How often shall you go through mammogram screening to make sure there isn’t any lump formation in your breast or you are not prone to breast cancer at all? Is it every year, every alternative year, or can you afford to wait until the age of fifty? Generally, women who have started approaching the age of forty, she must have been suggested by someone or the other prepare herself for the first mammogram screening. However, experts who have been carrying out mammogram in Los Angeles finds it a personal topic to be dealt with.
There have been several Preventive Service Task Force which goes through multiple research works regularly and comes up with suggestions depending on the evolution of the disease over the years. In the recent years, they have updated the mammogram screening recommendations and stated that the average risk for breast cancer in women hover around 50 years of age, and they can have their first screening then. But once this is being done, the process must be continued once after every two years. There has been some debate regarding the recommendations and the entire medical fraternity believes that there must be some constant changes that need to be brought.
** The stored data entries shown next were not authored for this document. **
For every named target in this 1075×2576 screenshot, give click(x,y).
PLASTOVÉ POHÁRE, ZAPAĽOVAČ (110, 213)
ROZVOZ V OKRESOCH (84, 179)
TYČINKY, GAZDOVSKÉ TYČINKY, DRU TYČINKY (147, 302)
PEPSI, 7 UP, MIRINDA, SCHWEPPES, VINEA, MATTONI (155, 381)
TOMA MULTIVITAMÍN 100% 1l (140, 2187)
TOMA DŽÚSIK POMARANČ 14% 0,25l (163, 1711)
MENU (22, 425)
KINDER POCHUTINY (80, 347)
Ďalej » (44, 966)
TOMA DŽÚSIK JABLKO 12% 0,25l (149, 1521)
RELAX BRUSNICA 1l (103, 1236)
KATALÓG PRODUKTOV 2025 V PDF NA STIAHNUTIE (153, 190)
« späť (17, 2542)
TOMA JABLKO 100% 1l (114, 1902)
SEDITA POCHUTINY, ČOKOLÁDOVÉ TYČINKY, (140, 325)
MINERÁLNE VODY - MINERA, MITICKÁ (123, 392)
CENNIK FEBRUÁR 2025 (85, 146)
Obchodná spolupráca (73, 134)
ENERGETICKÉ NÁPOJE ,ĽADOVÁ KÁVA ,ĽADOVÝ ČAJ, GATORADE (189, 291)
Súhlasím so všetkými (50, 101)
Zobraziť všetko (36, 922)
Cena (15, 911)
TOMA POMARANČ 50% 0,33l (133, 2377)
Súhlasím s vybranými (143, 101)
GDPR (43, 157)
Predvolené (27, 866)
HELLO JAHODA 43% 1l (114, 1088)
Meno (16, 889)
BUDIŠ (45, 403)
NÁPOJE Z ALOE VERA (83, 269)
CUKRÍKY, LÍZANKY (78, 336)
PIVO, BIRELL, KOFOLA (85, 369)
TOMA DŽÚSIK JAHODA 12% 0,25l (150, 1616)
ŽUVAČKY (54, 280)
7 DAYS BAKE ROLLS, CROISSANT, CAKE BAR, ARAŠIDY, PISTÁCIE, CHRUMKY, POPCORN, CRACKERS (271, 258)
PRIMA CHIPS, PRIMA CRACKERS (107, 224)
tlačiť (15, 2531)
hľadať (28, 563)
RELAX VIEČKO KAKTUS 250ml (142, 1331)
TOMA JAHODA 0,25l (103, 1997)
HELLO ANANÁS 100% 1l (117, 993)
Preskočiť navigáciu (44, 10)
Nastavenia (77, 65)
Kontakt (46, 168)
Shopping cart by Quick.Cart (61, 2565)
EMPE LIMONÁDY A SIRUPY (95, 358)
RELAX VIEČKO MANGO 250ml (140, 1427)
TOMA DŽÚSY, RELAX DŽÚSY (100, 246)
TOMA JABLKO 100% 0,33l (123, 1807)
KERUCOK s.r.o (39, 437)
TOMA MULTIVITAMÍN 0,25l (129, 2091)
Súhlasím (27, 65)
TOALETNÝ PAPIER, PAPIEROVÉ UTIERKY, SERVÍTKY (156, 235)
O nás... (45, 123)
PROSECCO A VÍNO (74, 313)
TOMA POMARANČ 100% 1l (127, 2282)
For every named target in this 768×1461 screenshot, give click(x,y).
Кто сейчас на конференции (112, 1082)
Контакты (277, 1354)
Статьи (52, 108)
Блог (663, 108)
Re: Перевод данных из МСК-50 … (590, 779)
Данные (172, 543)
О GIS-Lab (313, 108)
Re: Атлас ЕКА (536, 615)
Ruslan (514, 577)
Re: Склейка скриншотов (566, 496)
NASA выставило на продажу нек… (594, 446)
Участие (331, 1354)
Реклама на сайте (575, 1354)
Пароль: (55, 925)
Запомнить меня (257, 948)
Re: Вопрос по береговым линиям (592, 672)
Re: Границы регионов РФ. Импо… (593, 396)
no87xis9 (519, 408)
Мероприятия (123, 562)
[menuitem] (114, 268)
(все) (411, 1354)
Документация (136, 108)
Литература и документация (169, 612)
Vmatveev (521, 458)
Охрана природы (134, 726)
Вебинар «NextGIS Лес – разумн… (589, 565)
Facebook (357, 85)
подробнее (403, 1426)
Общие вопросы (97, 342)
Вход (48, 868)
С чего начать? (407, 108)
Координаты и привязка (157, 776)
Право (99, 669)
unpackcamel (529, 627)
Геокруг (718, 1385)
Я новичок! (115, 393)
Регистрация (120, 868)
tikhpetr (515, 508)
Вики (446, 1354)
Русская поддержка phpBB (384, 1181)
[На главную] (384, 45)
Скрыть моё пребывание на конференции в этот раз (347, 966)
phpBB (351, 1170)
The most standard recommendations about the mammogram screening have earlier been provided by the American Cancer Society, American Medical Association and American College of Obstetrics and Gynecology. But the latest update provided by the Preventive Service Task Force in the US has brought in a huge sea change in their decisions. Most of these organizations were familiar with frequent mammogram screening, but these current reports have actually changed the trends and they had to re-design their entire planning.
Even the Preventive Service Task Force has stated that bi-annual screening is much preferred for the women in between the age gap of 50 and 74. the entire debate regarding when women should start their mammogram screening depends a lot on the process that the task forces use to reach the conclusions. Mostly the task forces are used to have the sophisticated computerized models rather than the clinical and randomized studies otherwise used. The motif of Preventive Service Task Force has always been to reduce the mortality rate due to breast cancer, and while the real-life studies say that the mortality rate has been 30 percent for women in between the ages of 40 and 49, the Preventive Services Task Force stated that it was 15 percent only.
So it has been widely acknowledged that regular mammogram screening can indeed reduce the mortality rate by almost 50 percent and hence there’s no denying its necessity. Having a mammogram screening doesn’t mean one is being predicted of breast cancer. It is just a preventive measure, which ensures whether the biopsies are to be followed or not. Taking a risk in these cases isn’t acceptable at all, and the entire medical fraternity heads towards saving this world from breast cancer.